RECORDS SHOWN Block Start
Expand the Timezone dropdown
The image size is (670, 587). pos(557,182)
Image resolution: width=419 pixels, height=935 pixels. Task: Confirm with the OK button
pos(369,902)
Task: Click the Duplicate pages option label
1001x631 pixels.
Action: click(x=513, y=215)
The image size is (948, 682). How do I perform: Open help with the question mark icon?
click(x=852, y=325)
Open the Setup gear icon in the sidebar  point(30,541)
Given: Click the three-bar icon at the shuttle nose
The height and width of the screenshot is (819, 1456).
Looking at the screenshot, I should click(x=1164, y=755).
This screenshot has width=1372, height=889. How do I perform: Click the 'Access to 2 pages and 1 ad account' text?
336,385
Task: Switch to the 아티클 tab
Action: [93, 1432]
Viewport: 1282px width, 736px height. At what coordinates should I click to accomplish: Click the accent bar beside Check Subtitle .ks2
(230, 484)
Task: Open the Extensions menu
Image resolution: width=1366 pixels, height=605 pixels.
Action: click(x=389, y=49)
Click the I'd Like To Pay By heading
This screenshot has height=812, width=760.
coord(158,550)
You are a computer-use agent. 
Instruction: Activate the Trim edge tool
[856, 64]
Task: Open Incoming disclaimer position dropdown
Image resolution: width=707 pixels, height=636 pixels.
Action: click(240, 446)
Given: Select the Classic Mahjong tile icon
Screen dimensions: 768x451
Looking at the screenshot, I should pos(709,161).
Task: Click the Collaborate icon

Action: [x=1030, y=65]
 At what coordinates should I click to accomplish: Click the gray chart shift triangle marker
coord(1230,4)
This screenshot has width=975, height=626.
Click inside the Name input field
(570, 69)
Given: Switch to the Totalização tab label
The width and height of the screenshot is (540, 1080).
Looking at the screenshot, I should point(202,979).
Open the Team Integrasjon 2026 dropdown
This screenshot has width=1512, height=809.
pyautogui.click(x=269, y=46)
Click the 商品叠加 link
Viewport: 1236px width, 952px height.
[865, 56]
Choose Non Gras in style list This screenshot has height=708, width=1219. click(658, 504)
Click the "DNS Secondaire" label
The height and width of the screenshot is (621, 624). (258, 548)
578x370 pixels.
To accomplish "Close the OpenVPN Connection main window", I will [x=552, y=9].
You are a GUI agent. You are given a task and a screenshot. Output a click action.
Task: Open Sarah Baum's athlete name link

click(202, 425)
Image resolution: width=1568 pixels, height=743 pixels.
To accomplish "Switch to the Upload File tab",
RECORDS SHOWN Block End
EXERCISE AIM ->
Wherever the string "agent" appears in the data above, report the whole line.

RESPONSE TO THIS TASK ->
You are a computer-use agent. 
You are a GUI agent. You are given a task and a screenshot. Output a click action.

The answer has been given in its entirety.